§ What the exercise asks: Rewrite the data from the line containing "Collapse the bigdata" up to and including the line containing "Action: [189, 162]", replacing "Screen dimensions" with "Display size" and leaving everything else unchanged.

··········

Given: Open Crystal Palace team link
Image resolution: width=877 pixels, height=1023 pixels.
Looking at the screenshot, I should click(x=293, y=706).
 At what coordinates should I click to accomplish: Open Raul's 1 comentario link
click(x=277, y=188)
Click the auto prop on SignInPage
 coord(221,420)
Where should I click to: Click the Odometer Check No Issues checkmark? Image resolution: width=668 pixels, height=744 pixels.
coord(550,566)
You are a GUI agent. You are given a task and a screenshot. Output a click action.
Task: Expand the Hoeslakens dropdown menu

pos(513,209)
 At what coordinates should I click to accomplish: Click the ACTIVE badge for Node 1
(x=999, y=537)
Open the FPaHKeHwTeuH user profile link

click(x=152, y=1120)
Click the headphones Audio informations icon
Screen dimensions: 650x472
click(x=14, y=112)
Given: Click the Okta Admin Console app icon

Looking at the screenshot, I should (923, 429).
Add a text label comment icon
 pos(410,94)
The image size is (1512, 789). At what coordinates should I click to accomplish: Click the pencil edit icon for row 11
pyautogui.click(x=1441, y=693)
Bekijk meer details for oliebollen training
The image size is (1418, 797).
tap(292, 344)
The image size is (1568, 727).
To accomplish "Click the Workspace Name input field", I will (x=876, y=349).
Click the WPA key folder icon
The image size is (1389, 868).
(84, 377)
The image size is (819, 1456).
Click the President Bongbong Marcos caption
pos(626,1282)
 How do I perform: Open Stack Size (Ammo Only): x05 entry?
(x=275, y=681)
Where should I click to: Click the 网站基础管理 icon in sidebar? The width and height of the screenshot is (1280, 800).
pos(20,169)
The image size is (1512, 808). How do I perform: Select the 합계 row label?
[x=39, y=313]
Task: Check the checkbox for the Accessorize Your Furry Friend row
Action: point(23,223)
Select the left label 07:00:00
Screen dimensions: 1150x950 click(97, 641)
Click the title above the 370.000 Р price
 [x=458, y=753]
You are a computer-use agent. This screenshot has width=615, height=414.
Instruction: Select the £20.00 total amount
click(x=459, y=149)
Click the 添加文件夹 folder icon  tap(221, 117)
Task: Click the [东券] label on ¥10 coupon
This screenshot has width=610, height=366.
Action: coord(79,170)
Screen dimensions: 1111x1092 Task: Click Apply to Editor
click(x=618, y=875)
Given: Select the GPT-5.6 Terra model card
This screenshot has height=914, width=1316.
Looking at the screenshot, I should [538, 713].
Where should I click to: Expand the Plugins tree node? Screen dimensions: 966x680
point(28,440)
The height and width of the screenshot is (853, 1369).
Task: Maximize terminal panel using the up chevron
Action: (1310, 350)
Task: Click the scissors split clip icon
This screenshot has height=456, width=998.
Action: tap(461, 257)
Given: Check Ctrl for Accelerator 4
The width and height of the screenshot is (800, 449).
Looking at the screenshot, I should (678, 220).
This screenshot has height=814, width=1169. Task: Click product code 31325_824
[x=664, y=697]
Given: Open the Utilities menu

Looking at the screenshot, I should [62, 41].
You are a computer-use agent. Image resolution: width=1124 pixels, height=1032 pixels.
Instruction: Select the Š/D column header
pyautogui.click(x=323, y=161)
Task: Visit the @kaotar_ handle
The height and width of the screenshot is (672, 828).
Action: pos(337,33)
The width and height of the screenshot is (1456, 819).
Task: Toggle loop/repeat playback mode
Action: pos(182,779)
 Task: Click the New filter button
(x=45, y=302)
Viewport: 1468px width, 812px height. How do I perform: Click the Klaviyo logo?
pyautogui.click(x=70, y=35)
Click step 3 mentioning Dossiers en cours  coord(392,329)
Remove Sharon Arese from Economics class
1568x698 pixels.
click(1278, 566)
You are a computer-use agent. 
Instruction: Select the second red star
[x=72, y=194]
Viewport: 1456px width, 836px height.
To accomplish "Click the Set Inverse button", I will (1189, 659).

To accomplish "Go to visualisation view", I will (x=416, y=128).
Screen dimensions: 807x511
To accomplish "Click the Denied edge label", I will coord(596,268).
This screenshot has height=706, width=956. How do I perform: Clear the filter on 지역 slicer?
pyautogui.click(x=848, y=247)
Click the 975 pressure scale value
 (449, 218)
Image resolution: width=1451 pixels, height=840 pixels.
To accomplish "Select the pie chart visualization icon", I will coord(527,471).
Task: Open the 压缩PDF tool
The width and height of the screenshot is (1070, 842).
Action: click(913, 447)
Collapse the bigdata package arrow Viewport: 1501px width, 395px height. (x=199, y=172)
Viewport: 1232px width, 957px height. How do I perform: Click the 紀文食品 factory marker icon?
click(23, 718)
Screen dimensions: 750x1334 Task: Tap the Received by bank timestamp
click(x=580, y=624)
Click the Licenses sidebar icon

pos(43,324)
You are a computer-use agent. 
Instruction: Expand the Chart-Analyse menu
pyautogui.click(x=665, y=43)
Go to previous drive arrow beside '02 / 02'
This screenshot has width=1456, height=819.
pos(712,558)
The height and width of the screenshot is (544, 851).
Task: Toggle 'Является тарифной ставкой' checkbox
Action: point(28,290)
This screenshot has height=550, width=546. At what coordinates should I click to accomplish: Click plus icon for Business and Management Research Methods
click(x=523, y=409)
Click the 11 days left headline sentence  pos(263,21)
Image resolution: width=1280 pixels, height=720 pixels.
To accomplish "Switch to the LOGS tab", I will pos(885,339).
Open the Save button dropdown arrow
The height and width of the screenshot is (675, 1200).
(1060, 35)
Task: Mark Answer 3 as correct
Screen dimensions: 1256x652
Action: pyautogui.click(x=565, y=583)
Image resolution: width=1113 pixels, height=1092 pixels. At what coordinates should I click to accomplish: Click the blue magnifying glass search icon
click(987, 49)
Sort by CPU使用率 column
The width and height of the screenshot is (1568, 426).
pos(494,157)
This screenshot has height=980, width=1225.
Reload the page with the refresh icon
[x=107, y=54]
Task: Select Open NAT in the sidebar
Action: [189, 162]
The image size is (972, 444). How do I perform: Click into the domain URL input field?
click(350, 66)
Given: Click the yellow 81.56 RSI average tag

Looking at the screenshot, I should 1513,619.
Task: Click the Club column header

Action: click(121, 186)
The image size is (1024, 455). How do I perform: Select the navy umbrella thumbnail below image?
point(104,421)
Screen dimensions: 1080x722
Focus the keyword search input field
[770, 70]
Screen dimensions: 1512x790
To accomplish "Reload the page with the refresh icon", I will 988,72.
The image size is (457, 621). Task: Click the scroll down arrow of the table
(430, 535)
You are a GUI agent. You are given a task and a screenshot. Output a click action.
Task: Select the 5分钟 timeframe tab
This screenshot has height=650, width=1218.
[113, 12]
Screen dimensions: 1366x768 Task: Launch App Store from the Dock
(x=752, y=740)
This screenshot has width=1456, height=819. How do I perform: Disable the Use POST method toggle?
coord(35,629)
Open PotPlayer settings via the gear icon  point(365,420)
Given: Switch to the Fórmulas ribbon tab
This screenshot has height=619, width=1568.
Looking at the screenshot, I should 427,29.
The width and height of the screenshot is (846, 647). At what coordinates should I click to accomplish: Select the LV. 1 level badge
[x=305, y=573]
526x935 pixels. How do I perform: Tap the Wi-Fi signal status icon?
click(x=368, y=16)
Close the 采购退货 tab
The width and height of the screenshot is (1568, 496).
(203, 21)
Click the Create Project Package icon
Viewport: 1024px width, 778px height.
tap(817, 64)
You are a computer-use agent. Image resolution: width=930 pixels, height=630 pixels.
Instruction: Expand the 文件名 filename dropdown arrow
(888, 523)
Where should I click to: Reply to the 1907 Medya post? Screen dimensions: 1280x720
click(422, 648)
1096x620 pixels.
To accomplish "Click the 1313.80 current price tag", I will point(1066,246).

··········

§ Response to the exercise:
Collapse the bigdata package arrow Viewport: 1501px width, 395px height. (x=199, y=172)
Viewport: 1232px width, 957px height. How do I perform: Click the 紀文食品 factory marker icon?
click(23, 718)
Display size: 750x1334 Task: Tap the Received by bank timestamp
click(x=580, y=624)
Click the Licenses sidebar icon

pos(43,324)
You are a computer-use agent. 
Instruction: Expand the Chart-Analyse menu
pyautogui.click(x=665, y=43)
Go to previous drive arrow beside '02 / 02'
This screenshot has width=1456, height=819.
pos(712,558)
The height and width of the screenshot is (544, 851).
Task: Toggle 'Является тарифной ставкой' checkbox
Action: point(28,290)
This screenshot has height=550, width=546. At what coordinates should I click to accomplish: Click plus icon for Business and Management Research Methods
click(x=523, y=409)
Click the 11 days left headline sentence  pos(263,21)
Image resolution: width=1280 pixels, height=720 pixels.
To accomplish "Switch to the LOGS tab", I will pos(885,339).
Open the Save button dropdown arrow
The height and width of the screenshot is (675, 1200).
(1060, 35)
Task: Mark Answer 3 as correct
Display size: 1256x652
Action: pyautogui.click(x=565, y=583)
Image resolution: width=1113 pixels, height=1092 pixels. At what coordinates should I click to accomplish: Click the blue magnifying glass search icon
click(987, 49)
Sort by CPU使用率 column
The width and height of the screenshot is (1568, 426).
pos(494,157)
This screenshot has height=980, width=1225.
Reload the page with the refresh icon
[x=107, y=54]
Task: Select Open NAT in the sidebar
Action: [189, 162]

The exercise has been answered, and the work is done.